RECENSIONE FILM a cura di Cinematografo.it

<i>Carnage</i>

15 settembre 2011

Carnage

Dalla pièce della Reza, il divertissement di un perfido regista in esilio (Polanski). Impeccabili gli attori

E' una "carneficina" senza epica e senza spargimenti di sangue, Carnage di Polanski (il grande deluso del concorso veneziano). Ma solo perché mancano le armi, e al posto di trucidi guerrieri abbiamo due coppie di borghesi piccoli piccoli - Kate Winslet/Christoph Waltz, Jodie Foster/John C. Reilly - che si massacrano nel salotto di casa. Devono risolvere, civilmente, le conseguenze di una rissa scoppiata tra i rispettivi figli, in cui uno ha sguainato un bastone e l'altro ci ha rimesso due denti. Cose tra ragazzi, si dirà. Avvenimento banale, certamente. Che disgraziatamente però ne genera altri. Perché i quattro adulti evoluti partono bene e finiscono male: una parola tira l'altra, le risatine graffiano, le nevrosi esplodono e la frittata è fatta. Delicata, avvelenata. Come la nuova regia di Polanski che, dal suo esilio parigino, si concede questo divertissement giostrato con maestria, divertente e cinico, generosamente offerto a un gruppo di indiscutibili attori.Tratto dalla pièce teatrale di Yasmina Reza, Carnage è un esercizio di stile con iniezioni di autentica perfidia: potere della chiacchiera, inventata, sembra dirci Polanski, solo per creare divisioni. Astrazione, sensibilità psicologica, padronanza dello spazio e senso del ritmo ricordano il primo film del regista, Il coltello nell'acqua, ma senza il carico da novanta delle tensioni sessuali e dei sottotesti politici.
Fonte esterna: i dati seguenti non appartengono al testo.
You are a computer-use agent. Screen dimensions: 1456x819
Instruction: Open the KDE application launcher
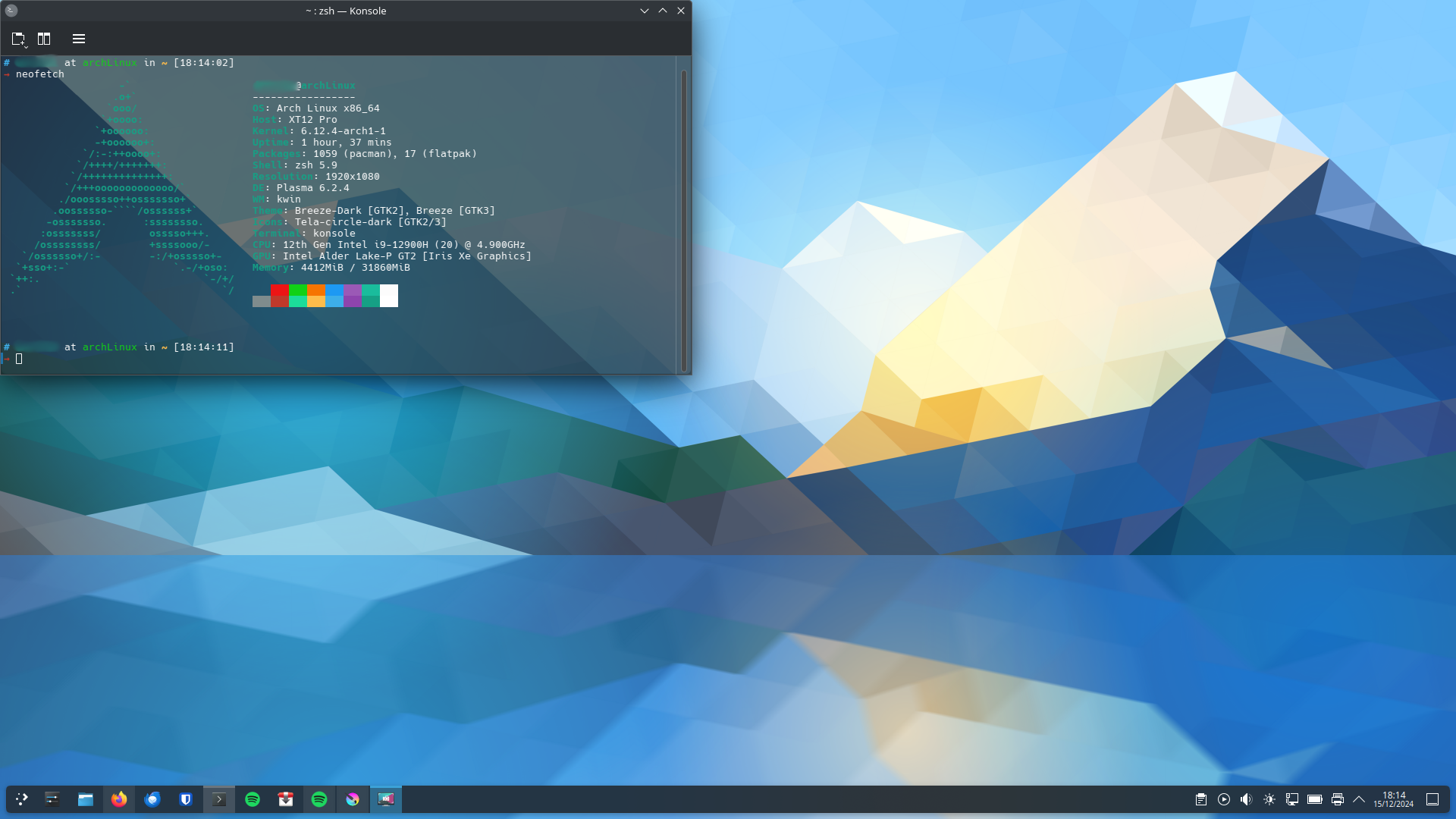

Carnage è, e rimane fino alla fine, puro gioco, orchestrato per intrattenere pubblico e interpreti, la cui bravura (con questa sceneggiatura!) è decisiva alla riuscita dell'operazione. Per cinismo e impatto scenico John C. Reilly (più proletario) e Christoph Waltz (altolocato e viscido) stracciano le loro controparti femminili. Kate Winslet è protagonista però della scena cult del film, quella in cui vomita su un libro fuori catalogo dedicato a Oskar Kokoschka, e la Foster - nel finale decisamente sopra le righe - una mogliettina e una madre perfetta, domesticamente precisa, umanamente irreprensibile e socialmente insopportabile.Le musiche di Desplat (che incorniciano il film) e i brevi, precisi, movimenti di macchina, conferiscono al film la leggerezza e la sinuosità di un elegante balletto. Alla fine del quale ci si lascia soddisfatti ma fondamentalmente uguali a prima.